▶ [Document section]
------------------------------------------------

The Queen v Darian Bevan Butler

Case

[2000] NZCA 371

7 December 2000


IN THE COURT OF APPEAL OF NEW ZEALAND CA 384/00

THE QUEEN

V

DARIAN BEVAN BUTLER

Hearing: 7 December 2000
Coram: Keith J
Robertson J
Goddard J
Appearances: W D McKean for the Appellant
J C Pike for the Crown
Judgment: 7 December 2000

JUDGMENT OF THE COURT DELIVERED BY GODDARD J

  1. The appellant was convicted by a jury of robbery.  The trial initially proceeded on the basis of a single count in the indictment, namely aggravated robbery.  At the conclusion of the Crown case an amended indictment was presented, with leave, which contained the additional alternative counts of robbery and theft.

  2. The Crown opened its case on the basis that the appellant and one other had planned an aggravated robbery with a firearm or an iron bar.  This robbery was carried out by the appellant, with his co-offender acting as the driver of the getaway car. 

  3. Mr McKean for the appellant had also made an opening statement, immediately following the Crown’s opening.  He said the appellant’s case was that he was guilty of theft but not of aggravated robbery:  no shotgun or iron bar had been used; nor had there been any violence or any threat of violence in carrying out the theft.

Background Facts

  1. The brief facts are these.  The complainant was a proprietor of a car-wrecking yard.  At the end of each business day he would leave the yard with his briefcase and lunch box and secure the premises on his way out.  This involved switching on an alarm, pulling down a roller door, locking a security lock halfway up the door and then securing a padlock on the lower left-hand side of the door.  Whilst attending to these security measures he would put his briefcase and lunch box on the ground beside him or sometimes on the bonnet of his car just beside the roller door.  The complainant often carried significant amounts of money in his briefcase and was carrying $16,000 cash in the briefcase on the day of the robbery.  His routine in securing the premises at the end of each day was apparently known to the appellant and his co-offender.

------------------------------------------------

▶ [Complete the following]
**a.** Answer these about the Butler judgment, one line each, marked as below:
(i) Which judge delivered it?
(ii) Of what offense did the jury convict the appellant?
(iii) How much cash was the complainant carrying in his briefcase on the day of the robbery?
**b.** Could you print the passage of the Butler judgment starting with "Background Facts" and going on through "and his co-offender."?
**c.** Would you go on with the Butler judgment from its last sentence?

▶ [Information shown]
------------------------------------------------

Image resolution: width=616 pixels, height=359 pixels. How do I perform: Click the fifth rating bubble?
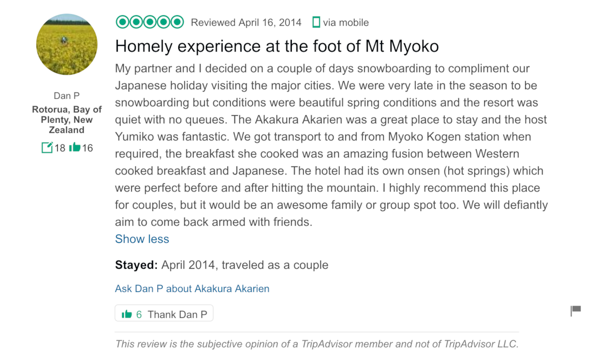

------------------------------------------------

▶ [Written responses]
**a.**
(i) Goddard J
(ii) Robbery
(iii) $16,000

**b.**
Background Facts

  1. The brief facts are these.  The complainant was a proprietor of a car-wrecking yard.  At the end of each business day he would leave the yard with his briefcase and lunch box and secure the premises on his way out.  This involved switching on an alarm, pulling down a roller door, locking a security lock halfway up the door and then securing a padlock on the lower left-hand side of the door.  Whilst attending to these security measures he would put his briefcase and lunch box on the ground beside him or sometimes on the bonnet of his car just beside the roller door.  The complainant often carried significant amounts of money in his briefcase and was carrying $16,000 cash in the briefcase on the day of the robbery.  His routine in securing the premises at the end of each day was apparently known to the appellant and his co-offender.

**c.**
  2. On the day in question the appellant and his co-offender borrowed a relative’s car and drove to the complainant’s car-wrecking yard.  They drove past the address several times and on one occasion the appellant went into the premises to ascertain the layout of the building.  At about 5.00pm his co-offender dropped him off across the road and drove the car around the corner to wait for him.  The appellant then approached the complainant who was securing the padlock on the lower left-hand side of the door.  What happened next was the subject of dispute between the complainant and the appellant in their evidence and there were no other witnesses to the incident.  The complainant’s evidence was as follows:

    …tell us what happened? … Well I locked that particular padlock and stood up and grabbed me briefcase and lunch box and turned around to be confronted by a robber.

    Whereabouts are you when you are confronted by this robber, as you call him? … Straight up from the padlock, turned around facing back out … he was standing there looking [by] the car there, when I turned around.

    How sure are you that you’d picked up your briefcase and your lunch box? … I’m sure yeah, positive.

    … describe the person for us? … Tall, tallish, long black hair.  I only know that now because I’ve seen him since.  All at the same day.  At that time he had a balaclava on, a tallish guy, dark clothes and a shotgun in his hand.

    When you say a shotgun, how much could you see? … Barrel.

    What about the rest of it? … The rest of it was covered, with a cloth over it.

    How was it being held? … Just like that, with a rag over it and the barrel out here.

    Indicating left hand, was it left hand or right hand? … Left hand.

    What was your reaction? … I just froze actually.

    And what happened? … Pulled the briefcase out of my hand and went away.

    How soon is it that he grabs the briefcase? … Instantly.

    All one sort of action? … Well it was for me yeah.

    Do you remember now which hand you were carrying the briefcase in? … Left hand, I suppose.  Oh I forget.

    All right, he grabs it then what happened? … Scarper[ed].

    In which direction? … Out the gate.

  3. In cross-examination the complainant was asked whether he had put his brief case and lunch box on the bonnet of his car whilst he secured the premises but he refuted that.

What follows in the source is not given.